As a rule of thumb, keep in mind that
When users turn ON encryption on their database using the below command
ALTER DATABASE [testdb] SET ENCRYPTION ON
Two things should happen
To achieve (1), we start something called a TDE Encryption Scan. More on this shortly.
To achieve (2), any write to disk during a flush (For example, any form of checkpoint, page evicted from Buffer Pool etc) will be encrypted before the page is written to disk. Before any flush, we see if TDE Encryption is enabled on the database, and if so, we encrypt before we write. As simple as that.

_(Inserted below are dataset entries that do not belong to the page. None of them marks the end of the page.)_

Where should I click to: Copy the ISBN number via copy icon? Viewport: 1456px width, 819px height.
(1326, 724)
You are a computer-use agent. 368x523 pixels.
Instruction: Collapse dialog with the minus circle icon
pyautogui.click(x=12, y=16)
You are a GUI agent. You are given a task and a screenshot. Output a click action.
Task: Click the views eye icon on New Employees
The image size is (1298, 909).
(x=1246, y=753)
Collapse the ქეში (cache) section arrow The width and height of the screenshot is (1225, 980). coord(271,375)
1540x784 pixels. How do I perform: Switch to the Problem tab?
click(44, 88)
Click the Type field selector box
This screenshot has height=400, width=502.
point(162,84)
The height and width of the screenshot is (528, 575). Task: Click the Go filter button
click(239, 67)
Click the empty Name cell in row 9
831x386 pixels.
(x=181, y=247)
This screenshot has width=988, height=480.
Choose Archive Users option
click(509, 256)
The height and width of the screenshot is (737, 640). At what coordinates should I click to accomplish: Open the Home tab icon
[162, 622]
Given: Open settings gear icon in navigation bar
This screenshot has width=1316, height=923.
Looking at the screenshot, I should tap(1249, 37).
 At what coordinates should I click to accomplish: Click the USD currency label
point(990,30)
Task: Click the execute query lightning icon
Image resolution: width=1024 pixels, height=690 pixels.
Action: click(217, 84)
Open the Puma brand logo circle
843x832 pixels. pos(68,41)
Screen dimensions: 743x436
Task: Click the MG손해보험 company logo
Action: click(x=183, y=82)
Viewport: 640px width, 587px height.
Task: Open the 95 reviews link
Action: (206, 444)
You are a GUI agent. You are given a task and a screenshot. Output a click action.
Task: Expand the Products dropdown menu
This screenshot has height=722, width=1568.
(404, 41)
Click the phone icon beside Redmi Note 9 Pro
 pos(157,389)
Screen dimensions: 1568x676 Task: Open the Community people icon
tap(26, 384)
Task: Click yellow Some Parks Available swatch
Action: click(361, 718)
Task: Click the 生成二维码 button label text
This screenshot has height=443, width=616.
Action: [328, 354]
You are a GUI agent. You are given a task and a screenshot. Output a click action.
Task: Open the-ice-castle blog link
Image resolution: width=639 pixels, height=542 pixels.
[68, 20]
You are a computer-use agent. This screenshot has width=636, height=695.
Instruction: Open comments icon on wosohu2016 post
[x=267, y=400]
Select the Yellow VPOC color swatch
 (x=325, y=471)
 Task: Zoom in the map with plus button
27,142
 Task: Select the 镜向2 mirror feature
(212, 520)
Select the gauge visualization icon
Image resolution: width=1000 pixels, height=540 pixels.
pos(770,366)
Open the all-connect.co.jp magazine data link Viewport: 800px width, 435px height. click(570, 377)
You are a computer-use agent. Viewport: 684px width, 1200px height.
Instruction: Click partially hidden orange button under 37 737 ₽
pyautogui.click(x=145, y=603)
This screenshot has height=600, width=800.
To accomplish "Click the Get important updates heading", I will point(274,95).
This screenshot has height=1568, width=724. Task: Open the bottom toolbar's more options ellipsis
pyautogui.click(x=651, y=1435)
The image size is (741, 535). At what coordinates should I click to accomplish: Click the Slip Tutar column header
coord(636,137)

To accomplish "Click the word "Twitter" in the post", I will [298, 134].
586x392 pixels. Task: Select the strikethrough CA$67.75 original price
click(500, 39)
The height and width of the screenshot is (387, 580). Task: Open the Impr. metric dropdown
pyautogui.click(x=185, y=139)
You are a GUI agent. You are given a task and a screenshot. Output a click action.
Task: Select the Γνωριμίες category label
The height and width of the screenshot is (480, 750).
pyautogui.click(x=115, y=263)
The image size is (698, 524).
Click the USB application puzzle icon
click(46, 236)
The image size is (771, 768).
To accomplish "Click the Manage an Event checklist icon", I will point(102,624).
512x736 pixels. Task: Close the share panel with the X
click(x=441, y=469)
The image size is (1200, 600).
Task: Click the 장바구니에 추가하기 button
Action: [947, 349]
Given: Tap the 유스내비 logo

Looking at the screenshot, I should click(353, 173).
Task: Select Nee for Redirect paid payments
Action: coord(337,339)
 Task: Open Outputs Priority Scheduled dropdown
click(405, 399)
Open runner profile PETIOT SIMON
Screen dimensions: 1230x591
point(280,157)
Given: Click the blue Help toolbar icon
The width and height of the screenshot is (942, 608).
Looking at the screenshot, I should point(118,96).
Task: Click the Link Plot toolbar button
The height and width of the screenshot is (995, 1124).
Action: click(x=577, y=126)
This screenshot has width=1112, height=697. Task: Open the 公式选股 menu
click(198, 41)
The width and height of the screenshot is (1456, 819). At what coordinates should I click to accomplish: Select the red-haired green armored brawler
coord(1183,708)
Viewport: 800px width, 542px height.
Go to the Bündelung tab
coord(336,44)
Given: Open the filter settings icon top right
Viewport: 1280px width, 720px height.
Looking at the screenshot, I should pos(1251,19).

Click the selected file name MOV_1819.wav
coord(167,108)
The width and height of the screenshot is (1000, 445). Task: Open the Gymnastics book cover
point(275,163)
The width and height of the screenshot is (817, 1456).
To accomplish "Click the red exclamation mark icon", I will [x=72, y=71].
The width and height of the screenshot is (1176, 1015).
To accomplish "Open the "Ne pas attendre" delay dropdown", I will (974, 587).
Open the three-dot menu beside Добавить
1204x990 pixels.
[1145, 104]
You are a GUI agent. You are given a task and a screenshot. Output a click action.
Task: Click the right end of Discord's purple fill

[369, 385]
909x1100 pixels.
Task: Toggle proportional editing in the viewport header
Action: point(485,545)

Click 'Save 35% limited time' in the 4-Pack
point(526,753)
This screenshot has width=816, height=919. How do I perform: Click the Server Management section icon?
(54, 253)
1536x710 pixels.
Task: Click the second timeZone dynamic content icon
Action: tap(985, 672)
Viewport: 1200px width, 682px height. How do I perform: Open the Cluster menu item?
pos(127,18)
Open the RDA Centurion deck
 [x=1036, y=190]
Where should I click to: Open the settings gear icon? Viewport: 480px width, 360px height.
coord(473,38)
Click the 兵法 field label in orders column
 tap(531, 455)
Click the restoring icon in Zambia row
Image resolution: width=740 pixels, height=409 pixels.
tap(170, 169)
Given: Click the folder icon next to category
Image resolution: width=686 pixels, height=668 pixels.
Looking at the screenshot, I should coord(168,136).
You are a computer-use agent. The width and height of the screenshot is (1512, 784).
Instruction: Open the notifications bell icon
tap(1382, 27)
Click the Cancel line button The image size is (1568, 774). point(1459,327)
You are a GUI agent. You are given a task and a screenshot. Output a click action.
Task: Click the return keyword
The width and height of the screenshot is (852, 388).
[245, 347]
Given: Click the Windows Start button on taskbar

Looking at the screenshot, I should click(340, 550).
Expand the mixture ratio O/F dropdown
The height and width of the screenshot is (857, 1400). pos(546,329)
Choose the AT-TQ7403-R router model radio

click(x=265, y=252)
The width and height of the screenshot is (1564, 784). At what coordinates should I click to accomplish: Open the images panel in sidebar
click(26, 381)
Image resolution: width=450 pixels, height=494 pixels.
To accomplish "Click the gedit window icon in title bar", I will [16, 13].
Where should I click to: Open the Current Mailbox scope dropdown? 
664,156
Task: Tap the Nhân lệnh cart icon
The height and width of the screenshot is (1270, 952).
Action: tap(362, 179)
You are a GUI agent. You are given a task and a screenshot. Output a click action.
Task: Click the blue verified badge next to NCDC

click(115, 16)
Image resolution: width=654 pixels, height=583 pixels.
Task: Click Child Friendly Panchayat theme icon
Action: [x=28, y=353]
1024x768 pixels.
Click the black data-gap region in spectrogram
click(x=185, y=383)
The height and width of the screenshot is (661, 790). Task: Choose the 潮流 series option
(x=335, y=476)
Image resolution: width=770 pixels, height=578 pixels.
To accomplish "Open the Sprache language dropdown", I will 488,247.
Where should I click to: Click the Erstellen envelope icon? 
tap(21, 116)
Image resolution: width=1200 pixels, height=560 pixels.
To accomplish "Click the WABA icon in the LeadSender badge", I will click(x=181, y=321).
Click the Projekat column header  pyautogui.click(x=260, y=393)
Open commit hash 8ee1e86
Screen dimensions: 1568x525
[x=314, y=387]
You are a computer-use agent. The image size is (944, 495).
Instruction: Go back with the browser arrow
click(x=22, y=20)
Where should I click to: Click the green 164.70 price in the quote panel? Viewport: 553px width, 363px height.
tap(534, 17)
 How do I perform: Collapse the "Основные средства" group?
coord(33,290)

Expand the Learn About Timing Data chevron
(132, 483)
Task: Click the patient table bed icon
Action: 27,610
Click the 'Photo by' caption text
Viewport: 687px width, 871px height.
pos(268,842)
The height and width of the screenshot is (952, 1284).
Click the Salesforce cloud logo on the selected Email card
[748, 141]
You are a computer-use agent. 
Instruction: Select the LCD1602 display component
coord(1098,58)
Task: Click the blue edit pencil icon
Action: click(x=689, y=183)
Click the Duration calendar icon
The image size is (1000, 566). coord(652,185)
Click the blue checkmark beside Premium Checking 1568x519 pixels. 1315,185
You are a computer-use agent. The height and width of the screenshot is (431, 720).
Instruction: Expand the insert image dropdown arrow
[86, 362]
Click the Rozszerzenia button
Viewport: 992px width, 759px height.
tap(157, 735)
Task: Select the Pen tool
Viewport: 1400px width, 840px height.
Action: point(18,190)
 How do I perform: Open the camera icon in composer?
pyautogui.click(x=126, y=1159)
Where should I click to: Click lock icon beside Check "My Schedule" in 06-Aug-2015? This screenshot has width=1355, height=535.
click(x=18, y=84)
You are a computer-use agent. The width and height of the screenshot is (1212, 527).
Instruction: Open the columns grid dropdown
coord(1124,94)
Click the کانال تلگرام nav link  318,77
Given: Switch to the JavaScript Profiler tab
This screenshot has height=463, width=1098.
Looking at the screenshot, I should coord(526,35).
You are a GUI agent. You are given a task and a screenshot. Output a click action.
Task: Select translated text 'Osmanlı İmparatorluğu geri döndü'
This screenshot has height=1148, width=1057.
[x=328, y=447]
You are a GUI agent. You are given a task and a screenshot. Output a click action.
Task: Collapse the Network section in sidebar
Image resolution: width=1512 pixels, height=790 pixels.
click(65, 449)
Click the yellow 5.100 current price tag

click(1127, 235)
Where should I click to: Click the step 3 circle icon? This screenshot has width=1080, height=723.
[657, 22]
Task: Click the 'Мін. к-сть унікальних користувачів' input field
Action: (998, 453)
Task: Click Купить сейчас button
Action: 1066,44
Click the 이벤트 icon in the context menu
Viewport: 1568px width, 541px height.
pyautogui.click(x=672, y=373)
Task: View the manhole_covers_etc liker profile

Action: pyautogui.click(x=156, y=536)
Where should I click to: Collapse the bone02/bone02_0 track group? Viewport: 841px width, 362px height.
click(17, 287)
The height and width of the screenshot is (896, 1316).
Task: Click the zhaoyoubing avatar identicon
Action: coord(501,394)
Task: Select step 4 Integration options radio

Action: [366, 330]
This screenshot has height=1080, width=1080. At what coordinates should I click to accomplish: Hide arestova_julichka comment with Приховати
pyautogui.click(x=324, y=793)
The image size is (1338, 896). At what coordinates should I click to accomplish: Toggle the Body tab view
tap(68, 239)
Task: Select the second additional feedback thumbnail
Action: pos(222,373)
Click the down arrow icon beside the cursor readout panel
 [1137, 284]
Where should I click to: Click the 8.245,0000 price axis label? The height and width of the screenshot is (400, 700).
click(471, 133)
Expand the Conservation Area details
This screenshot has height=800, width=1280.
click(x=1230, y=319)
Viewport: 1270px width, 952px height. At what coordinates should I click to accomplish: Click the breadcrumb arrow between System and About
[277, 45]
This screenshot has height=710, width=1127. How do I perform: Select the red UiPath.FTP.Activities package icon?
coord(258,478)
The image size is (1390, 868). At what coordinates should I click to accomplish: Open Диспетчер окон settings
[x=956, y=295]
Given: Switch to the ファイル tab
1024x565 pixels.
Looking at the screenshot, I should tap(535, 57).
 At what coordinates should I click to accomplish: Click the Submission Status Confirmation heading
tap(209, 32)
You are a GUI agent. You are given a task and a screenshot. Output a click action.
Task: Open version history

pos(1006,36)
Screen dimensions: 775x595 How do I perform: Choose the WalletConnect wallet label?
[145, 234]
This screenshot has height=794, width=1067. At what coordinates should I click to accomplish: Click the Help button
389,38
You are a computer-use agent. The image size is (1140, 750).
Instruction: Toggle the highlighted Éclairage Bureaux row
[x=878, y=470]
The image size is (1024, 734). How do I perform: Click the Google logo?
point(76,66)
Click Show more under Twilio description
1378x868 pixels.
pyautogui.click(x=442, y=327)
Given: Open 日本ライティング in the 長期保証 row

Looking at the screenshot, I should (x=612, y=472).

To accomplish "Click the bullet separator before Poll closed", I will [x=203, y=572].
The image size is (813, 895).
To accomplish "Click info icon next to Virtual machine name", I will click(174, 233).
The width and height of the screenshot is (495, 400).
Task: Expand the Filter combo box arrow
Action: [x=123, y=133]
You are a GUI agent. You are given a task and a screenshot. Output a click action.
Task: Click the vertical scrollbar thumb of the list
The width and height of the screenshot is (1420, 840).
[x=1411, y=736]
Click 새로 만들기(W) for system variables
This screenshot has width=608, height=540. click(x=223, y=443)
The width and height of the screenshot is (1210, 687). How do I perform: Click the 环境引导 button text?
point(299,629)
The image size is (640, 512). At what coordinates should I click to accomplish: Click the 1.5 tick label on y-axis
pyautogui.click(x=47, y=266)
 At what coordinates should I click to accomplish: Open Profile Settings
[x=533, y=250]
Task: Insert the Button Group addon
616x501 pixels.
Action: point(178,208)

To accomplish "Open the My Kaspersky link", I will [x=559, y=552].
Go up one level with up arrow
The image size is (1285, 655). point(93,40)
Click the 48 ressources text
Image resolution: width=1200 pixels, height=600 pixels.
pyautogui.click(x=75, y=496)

Now, once encryption is turned ON for a database, all the existing user data on the data files should be encrypted. To do this, SQL Server starts something called a TDE Encryption Scan. It is basically a scanner, which goes through each page of each data file to ensure its encrypted. When the scanner completes its scan across all the files, that’s when we say that the database is ‘encrypted’. How the TDE Encryption scan works is crucial because of the effects it can have on the user workload. Let me explain.
Consider a database contains 10 data files, each 100 GB. That’s ~1TB of data. When user turns ON encryption, the goal is to encrypt all this 1TB of data on disk. Now, as soon as encryption is turned ON, we mentioned that any write or flush that happens to disk will be encrypted before the flush. SQL Server utilizes this and the TDE Scanner is built around this concept. Below chart explains how a TDE Encryption scan works.
When user turns ON encryption, a SQL Server worker thread (denoted in Blue) will perform an initial validation, start an Asynchronous Encryption Worker thread (denoted in Green) and simply exit. The Asynchronous Encryption worker will then spawn multiple Asynchronous Disk Worker threads (denoted in Orange) and wait for them to finish. Once the Asynchronous Disk Workers finish their task, the Asynchronous Encryption worker will perform a checkpoint, set the final state of database as Encrypted and exit.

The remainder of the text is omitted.